Ouroboros Praos achieves better security guarantees than Ouroboros: It allows the adversary to corrupt any honest party instantaneously, whenever she feels she needs to. This is a strong adversary (hence the system is more secure), and is also a similar assumption to Backbone. For proof-of-stake, it's an important achievement, as the adversary could retroactively corrupt parties who were successful in staking a block so that she can create multiple competing blocks. To my knowledge, practically deployed proof-of-stake chains such as Blackcoin do not enjoy such guarantees (and really cannot make any claims, since they do not have security proofs).

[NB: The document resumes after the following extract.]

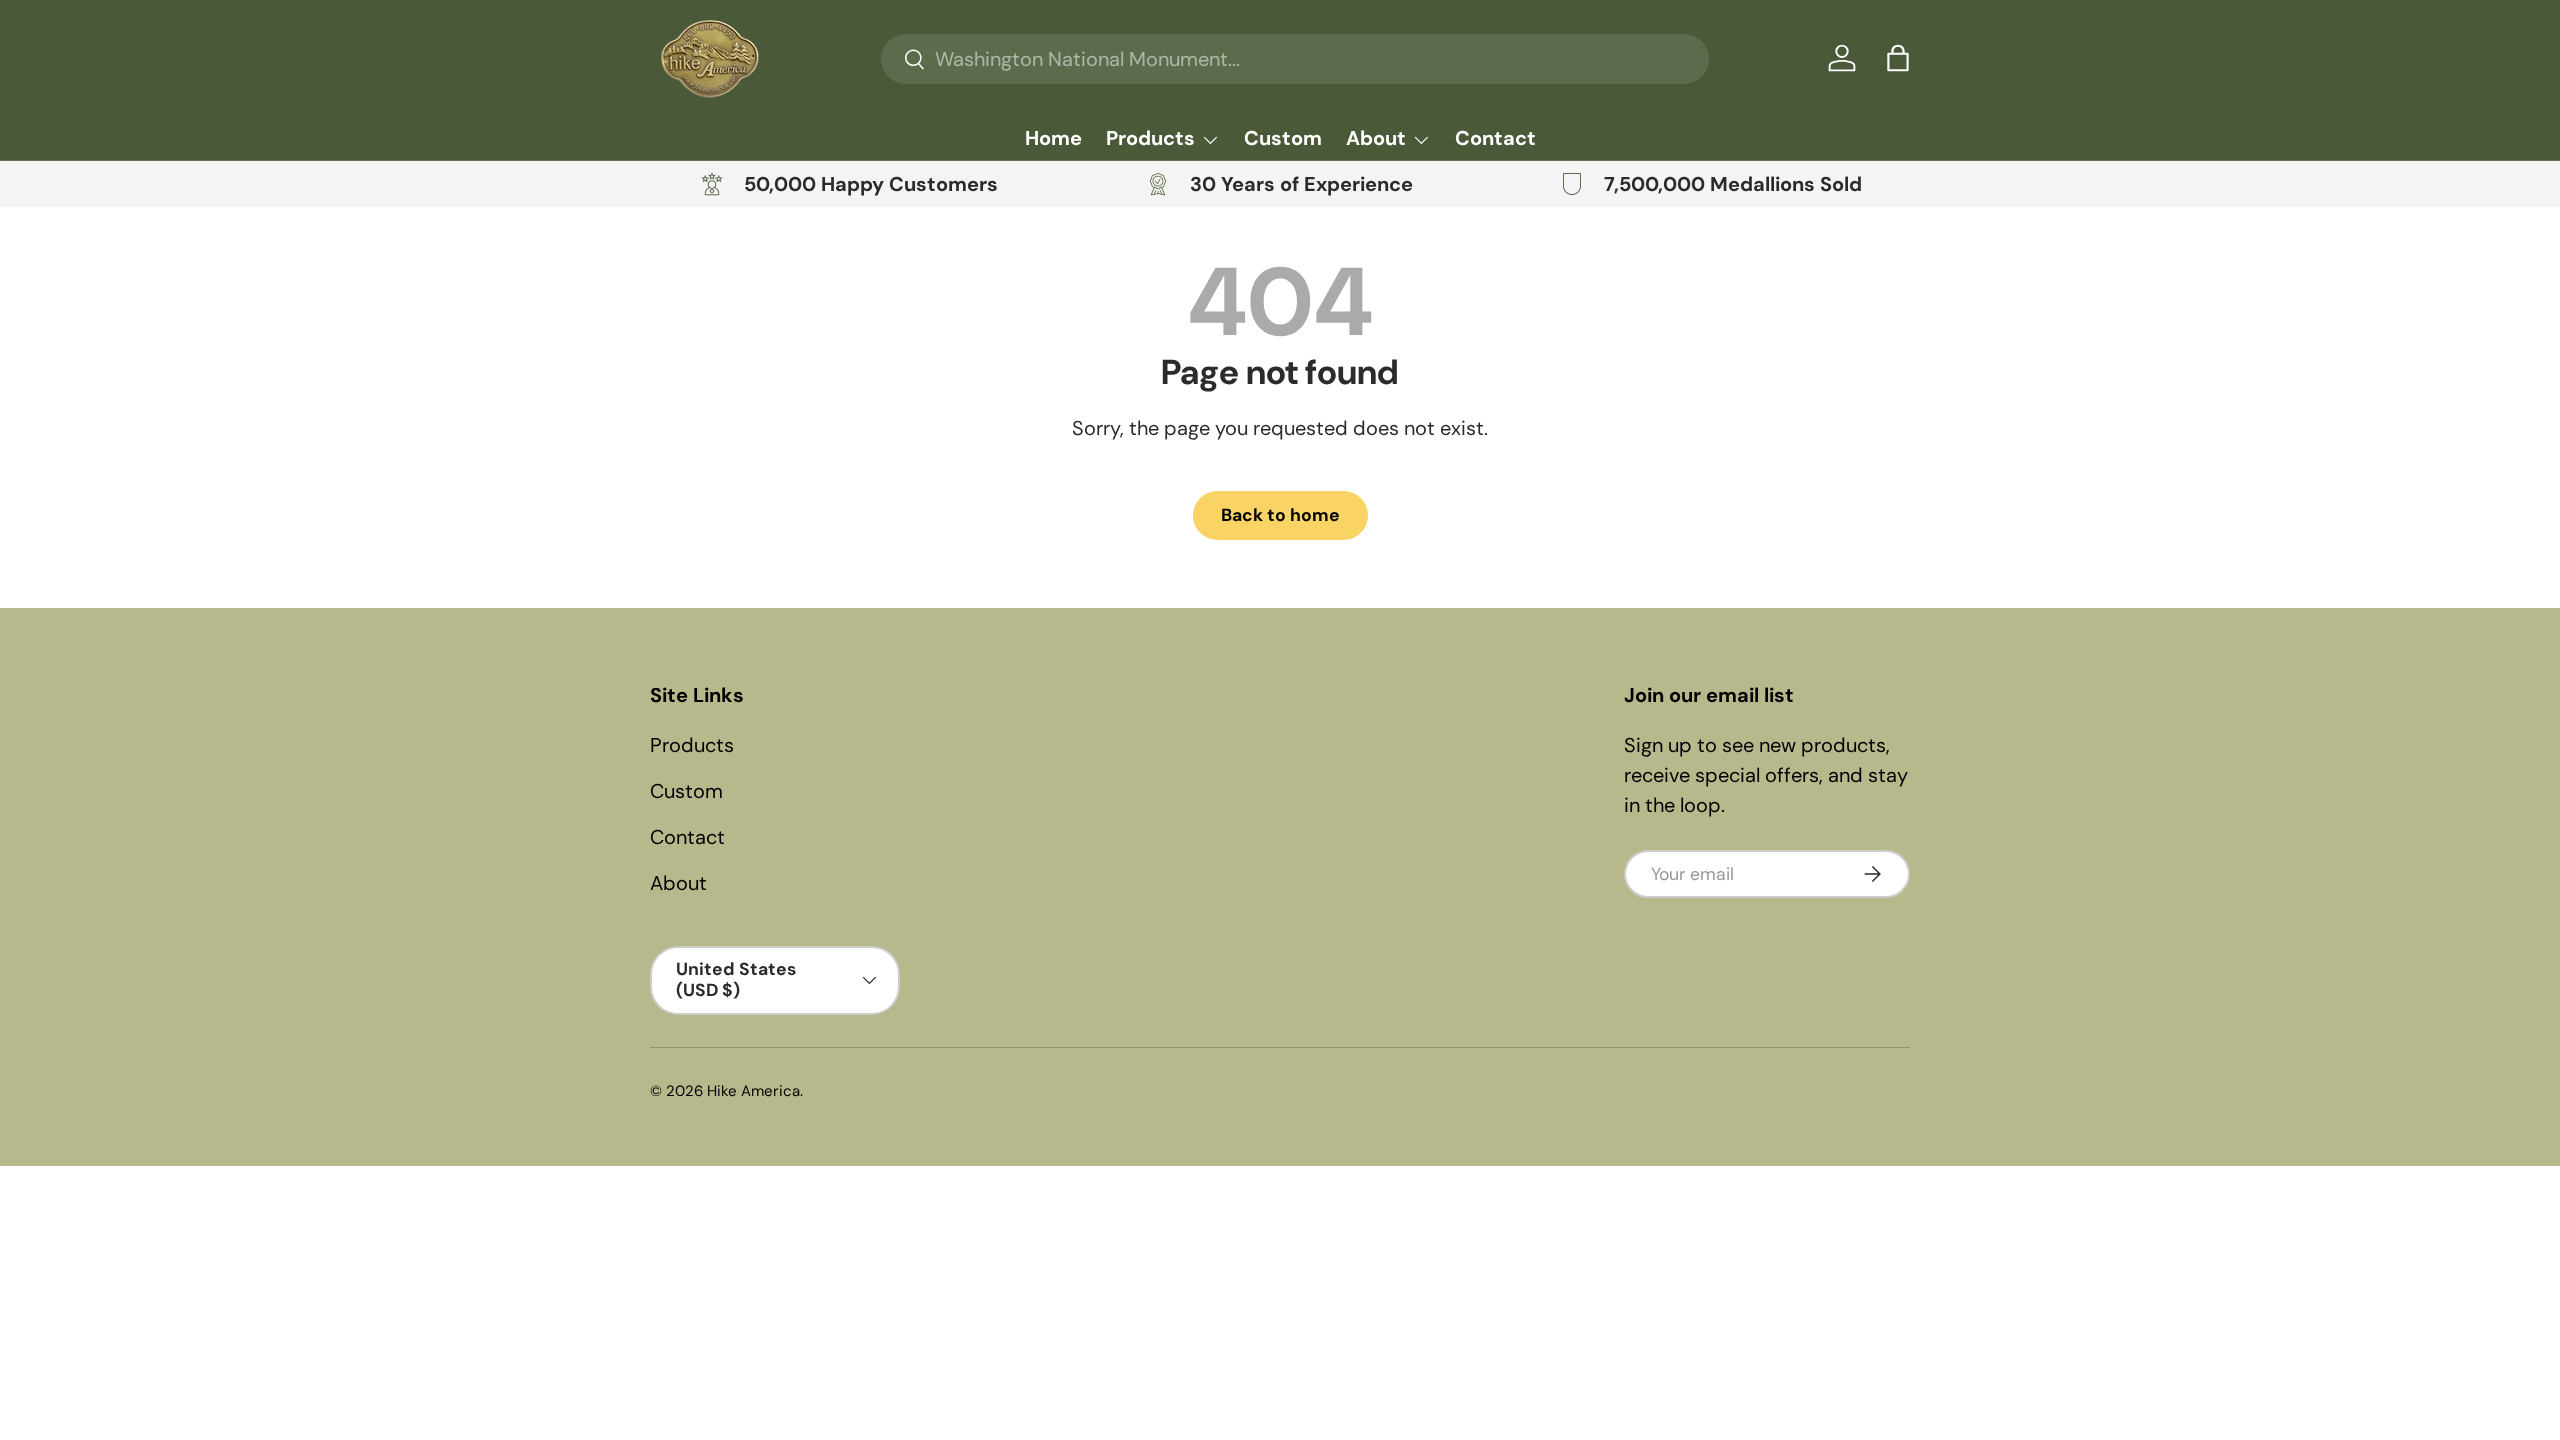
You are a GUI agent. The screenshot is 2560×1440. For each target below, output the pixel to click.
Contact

Ouroboros Genesis makes the above results stronger in that the parties are dynamic (and can, e.g., go offline) and the security is proven in a stronger model.
All of these works (the proofs for both Bitcoin and Ouroboros) also use the Random Oracle assumption, which some cryptographers dislike.

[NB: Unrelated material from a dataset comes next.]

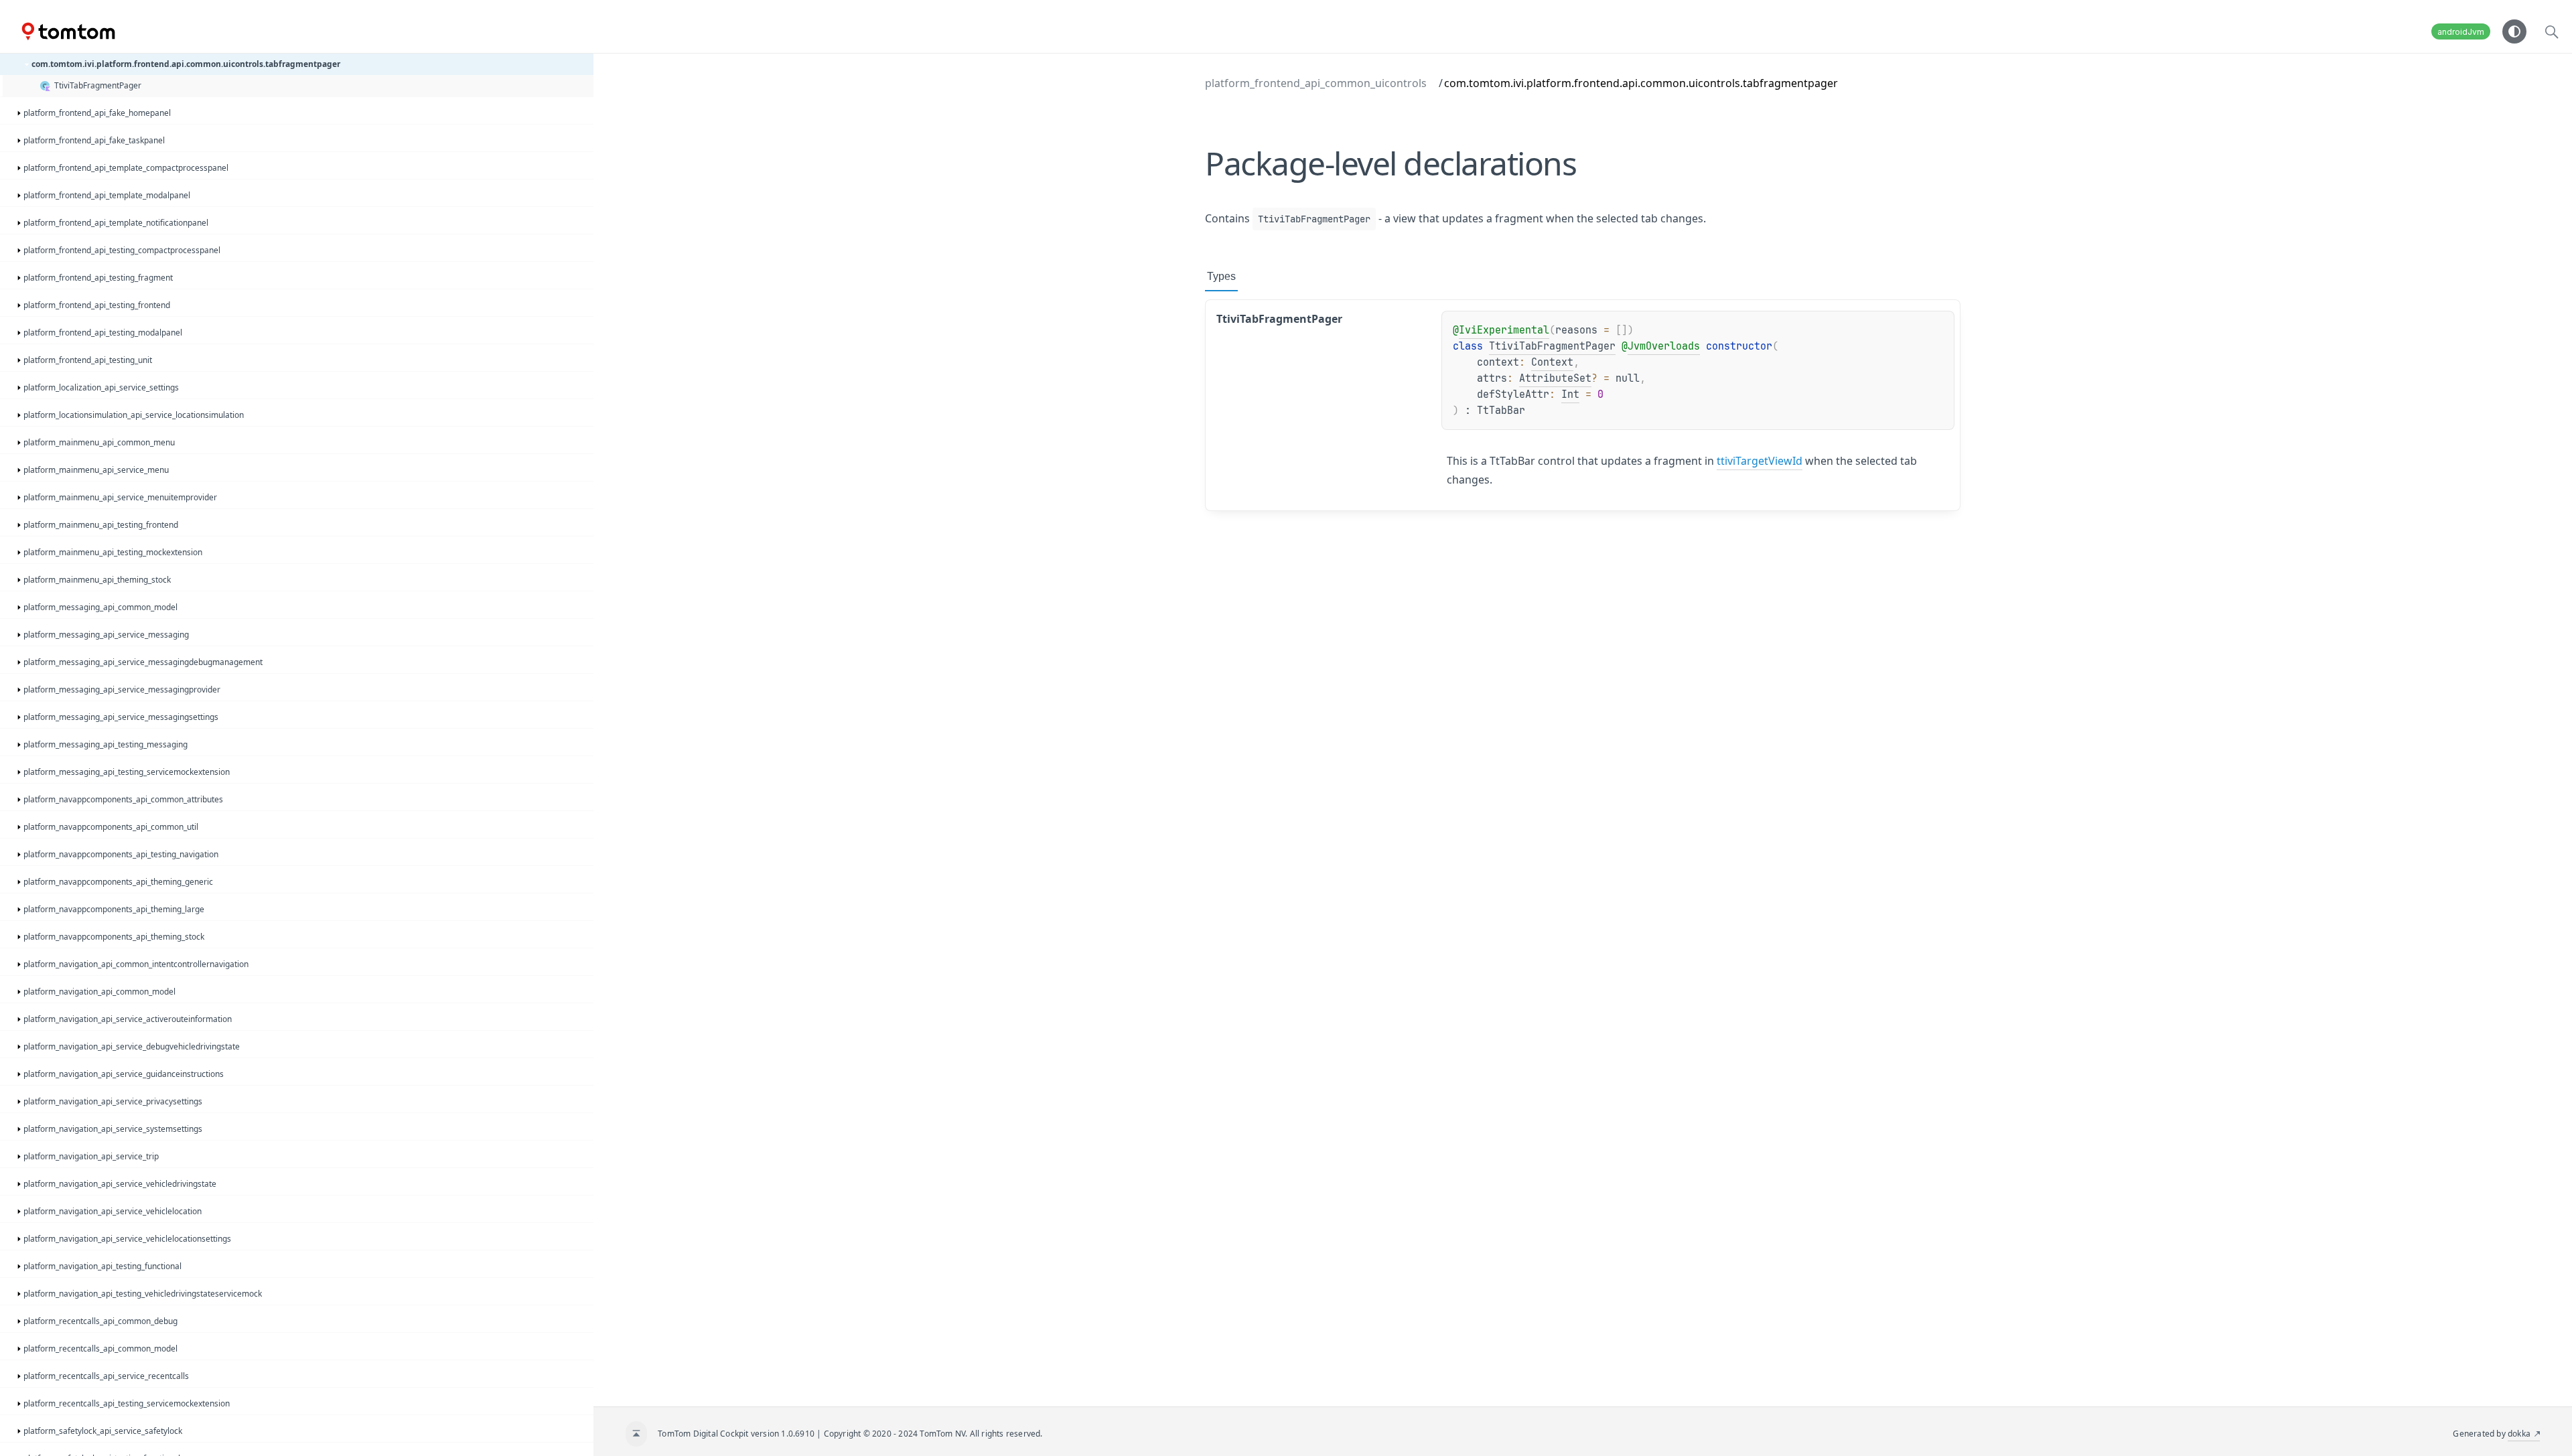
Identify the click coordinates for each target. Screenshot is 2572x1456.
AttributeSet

All of these approaches are comparable to other lines of work such as Snow white and ALGORAND. In my opinion, Ouroboros achieves better guarantees, has good design decisions, has formal security proofs, and functions in a model that is quite similar to proof-of-work-based systems (especially Praos). It would take an extensive analysis to compare them all side-by-side.
In the end, whether you are happy with the security assumptions and threat model in these works is up to your requirements. Overall, these works achieve some good guarantees, but some results are left to be desired. For example, honest majority may hold most of the time, not all of the time, but there has been no exploration of whether security is guaranteed in these settings (neither in Bitcoin nor in Ouroboros). I do suspect that Bitcoin is more resilient to extreme conditions, but no such guarantees have been proven.
Generally, one thing to note is that these limitations/assumptions also hold for Bitcoin: The best formal proofs we have for Bitcoin work in a limited model which is close, but not exactly the same, as the real construction. To conclude, Backbone is the best analysis we have for Bitcoin, and it makes an analysis which is comparable to Ouroboros. Hence, its security guarantees do match the security guarantees we have for Bitcoin, if you equate staking honest majority with mining honest majority, at least as long as provability is required.
If you'd like to understand these papers yourself, and judge for yourself whether they achieve your desired outcomes, I recommend that you read the GKL Backbone paper first. You can read the first portion where it talks about Common Prefix, Chain Quality and Chain Growth, as well as Liveness and Persistence. Then I recommend that you read Ouroboros, maybe followed up by Ouroboros Praos. These should give you a good idea of what this line of work is about. You're right that understanding Ouroboros Genesis has a lot of prerequisites. You can get a good understanding of the results regarding the security of proof-of-stake without reading that particular paper though.
Disclaimer: I am Aggelos' PhD student (Aggelos wrote Backbone, Variable Backbone, Ouroboros, Ouroboros Praos, Ouroboros Genesis - I did not contribute to these papers); my current scientific work is used in Cardano, which is an implementation of Ouroboros. My view may be biased.